> _Task to complete_
Each line of the data should be given again exactly.
** Given records follows **
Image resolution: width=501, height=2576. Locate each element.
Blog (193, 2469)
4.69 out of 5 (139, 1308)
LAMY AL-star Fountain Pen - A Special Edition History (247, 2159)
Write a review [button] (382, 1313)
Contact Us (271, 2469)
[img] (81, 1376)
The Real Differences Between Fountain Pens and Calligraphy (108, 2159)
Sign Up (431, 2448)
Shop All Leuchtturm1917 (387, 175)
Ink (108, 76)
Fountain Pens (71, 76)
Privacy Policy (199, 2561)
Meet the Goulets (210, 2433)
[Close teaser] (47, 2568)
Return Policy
** End of Given records **
> _Answer to this problem_
Image resolution: width=501, height=2576. Locate each element.
Blog (193, 2469)
4.69 out of 5 (139, 1308)
LAMY AL-star Fountain Pen - A Special Edition History (247, 2159)
Write a review [button] (382, 1313)
Contact Us (271, 2469)
[img] (81, 1376)
The Real Differences Between Fountain Pens and Calligraphy (108, 2159)
Sign Up (431, 2448)
Shop All Leuchtturm1917 (387, 175)
Ink (108, 76)
Fountain Pens (71, 76)
Privacy Policy (199, 2561)
Meet the Goulets (210, 2433)
[Close teaser] (47, 2568)
Return Policy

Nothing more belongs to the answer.